(Stored data entries)
※

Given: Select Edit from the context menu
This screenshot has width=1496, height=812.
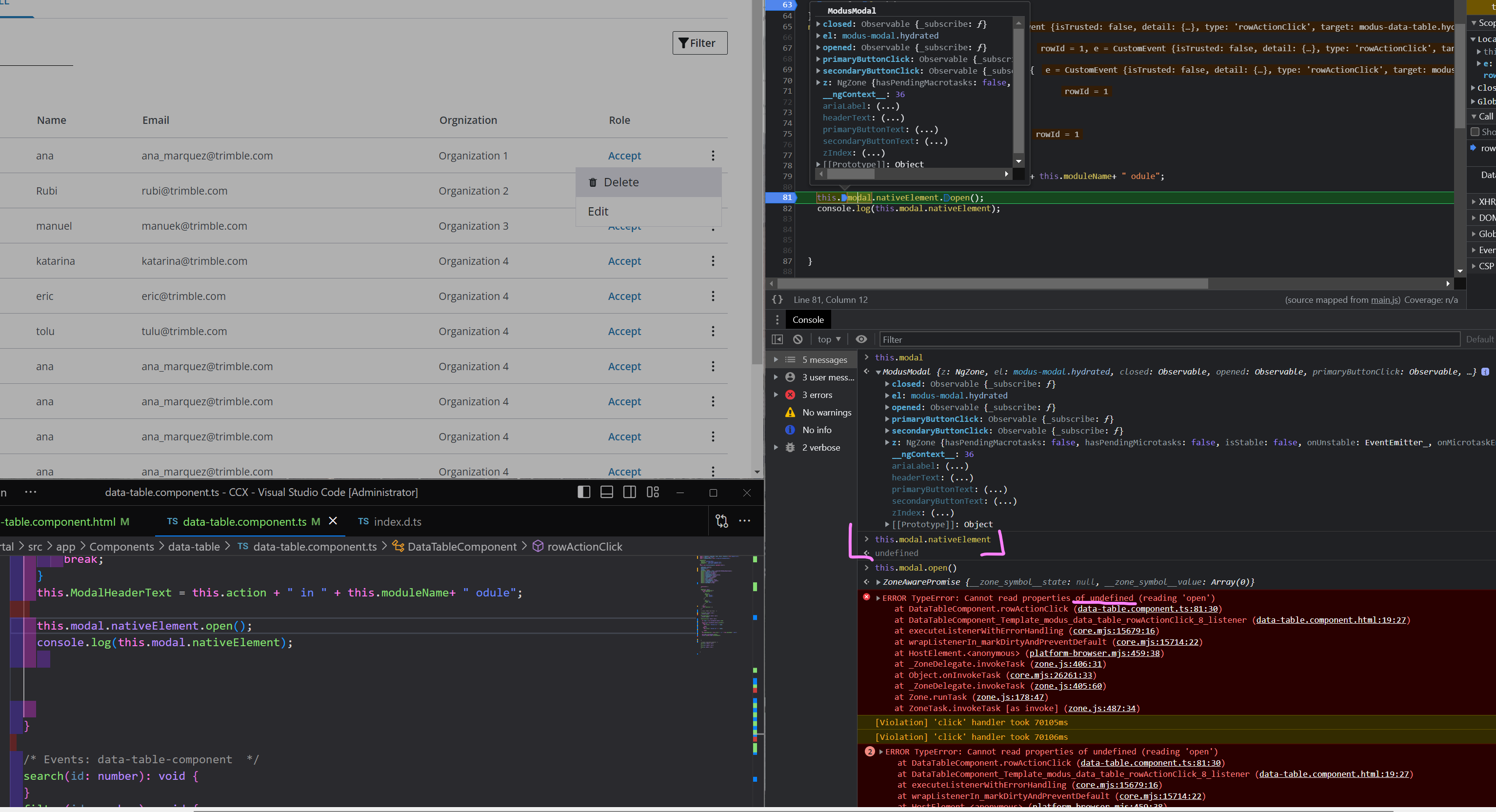Looking at the screenshot, I should [x=598, y=211].
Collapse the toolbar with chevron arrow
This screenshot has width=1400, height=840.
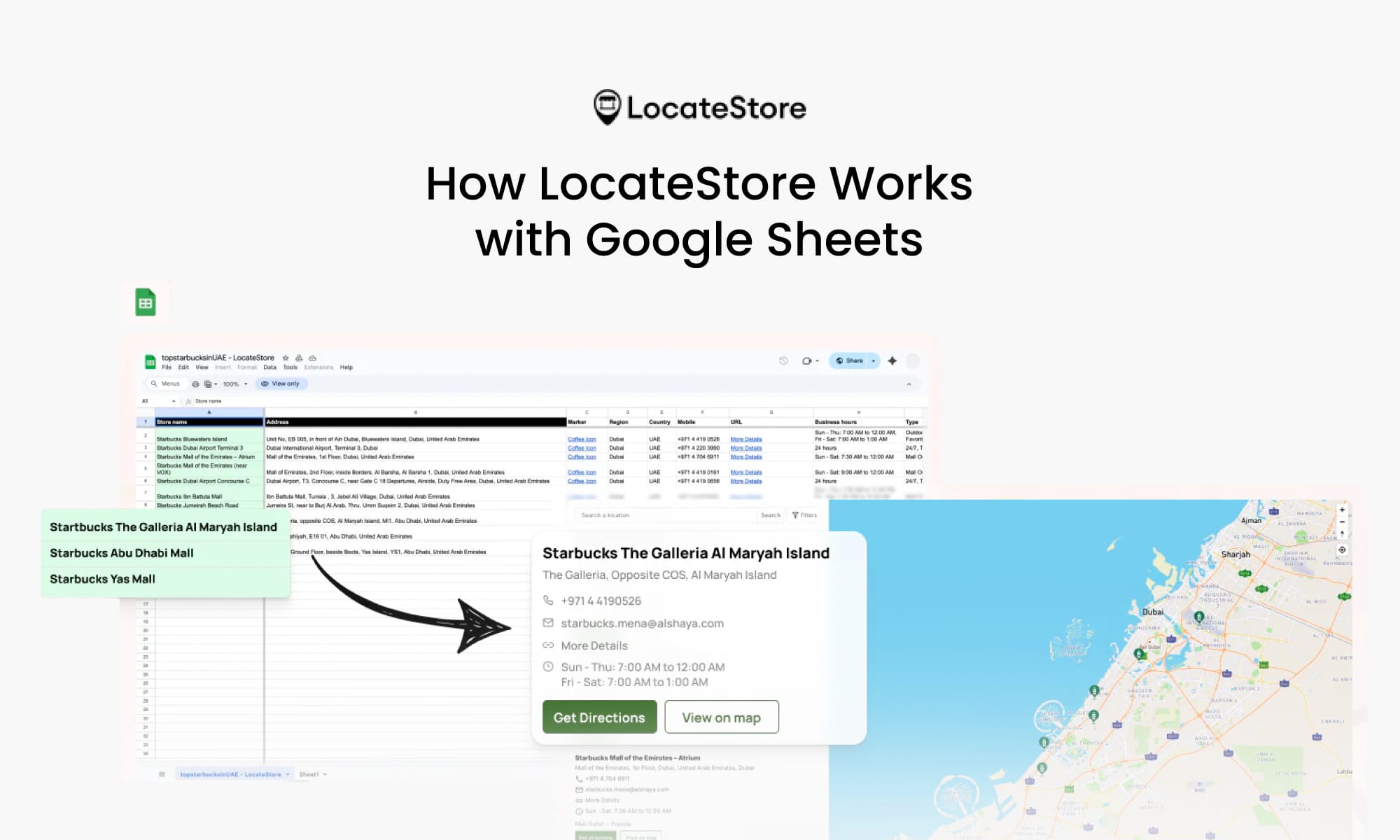click(x=909, y=384)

※

In your copy, include no pictures, but reproduce all records exactly.

YOUR SOLUTION:
Given: Select Edit from the context menu
This screenshot has width=1496, height=812.
Looking at the screenshot, I should [x=598, y=211].
Collapse the toolbar with chevron arrow
This screenshot has width=1400, height=840.
click(x=909, y=384)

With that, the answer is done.